* _The problem_
Indicate, with the number alone, how many lines in the listing below hold the string "computer".
*** Begin section ***
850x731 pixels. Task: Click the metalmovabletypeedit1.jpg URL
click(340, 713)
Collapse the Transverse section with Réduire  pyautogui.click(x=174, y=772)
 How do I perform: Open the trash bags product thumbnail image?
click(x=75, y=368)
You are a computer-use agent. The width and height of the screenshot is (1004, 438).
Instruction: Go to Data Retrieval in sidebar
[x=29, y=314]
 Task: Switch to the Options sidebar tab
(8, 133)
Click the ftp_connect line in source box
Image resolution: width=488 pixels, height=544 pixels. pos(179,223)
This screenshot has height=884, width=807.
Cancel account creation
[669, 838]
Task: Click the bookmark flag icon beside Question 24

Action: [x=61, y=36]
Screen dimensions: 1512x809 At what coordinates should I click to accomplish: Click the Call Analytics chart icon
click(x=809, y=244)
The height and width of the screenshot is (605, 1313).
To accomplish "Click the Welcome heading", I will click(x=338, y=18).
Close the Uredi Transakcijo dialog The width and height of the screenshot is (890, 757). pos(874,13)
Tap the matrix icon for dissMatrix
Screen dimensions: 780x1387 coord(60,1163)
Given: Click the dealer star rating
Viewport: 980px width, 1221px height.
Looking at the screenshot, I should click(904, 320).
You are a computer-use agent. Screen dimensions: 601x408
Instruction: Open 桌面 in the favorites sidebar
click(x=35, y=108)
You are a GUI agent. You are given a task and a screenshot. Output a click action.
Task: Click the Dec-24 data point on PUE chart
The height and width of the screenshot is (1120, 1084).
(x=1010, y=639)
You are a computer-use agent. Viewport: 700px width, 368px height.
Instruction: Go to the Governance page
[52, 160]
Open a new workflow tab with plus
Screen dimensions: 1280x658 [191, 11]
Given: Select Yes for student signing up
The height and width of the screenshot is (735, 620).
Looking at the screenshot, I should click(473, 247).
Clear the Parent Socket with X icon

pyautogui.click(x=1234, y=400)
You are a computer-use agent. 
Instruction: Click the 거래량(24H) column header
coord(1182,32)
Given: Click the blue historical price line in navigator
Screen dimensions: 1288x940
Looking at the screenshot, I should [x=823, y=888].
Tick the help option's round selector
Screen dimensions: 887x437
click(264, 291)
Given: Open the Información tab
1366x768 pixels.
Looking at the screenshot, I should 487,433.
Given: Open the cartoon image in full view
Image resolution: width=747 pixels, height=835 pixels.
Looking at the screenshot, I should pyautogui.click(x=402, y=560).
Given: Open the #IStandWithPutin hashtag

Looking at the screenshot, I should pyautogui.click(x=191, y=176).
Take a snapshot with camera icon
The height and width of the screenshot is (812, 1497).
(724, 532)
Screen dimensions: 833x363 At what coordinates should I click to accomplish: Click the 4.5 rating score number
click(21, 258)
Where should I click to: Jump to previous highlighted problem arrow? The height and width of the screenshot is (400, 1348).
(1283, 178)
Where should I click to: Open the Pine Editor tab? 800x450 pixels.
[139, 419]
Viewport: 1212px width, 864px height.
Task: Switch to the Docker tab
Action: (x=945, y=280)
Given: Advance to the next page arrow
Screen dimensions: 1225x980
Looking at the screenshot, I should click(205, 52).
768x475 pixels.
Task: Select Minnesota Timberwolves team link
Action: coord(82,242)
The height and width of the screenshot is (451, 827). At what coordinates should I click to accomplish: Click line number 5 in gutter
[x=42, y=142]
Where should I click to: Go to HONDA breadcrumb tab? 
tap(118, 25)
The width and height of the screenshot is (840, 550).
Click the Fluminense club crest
*** End section ***
* _Solution_
4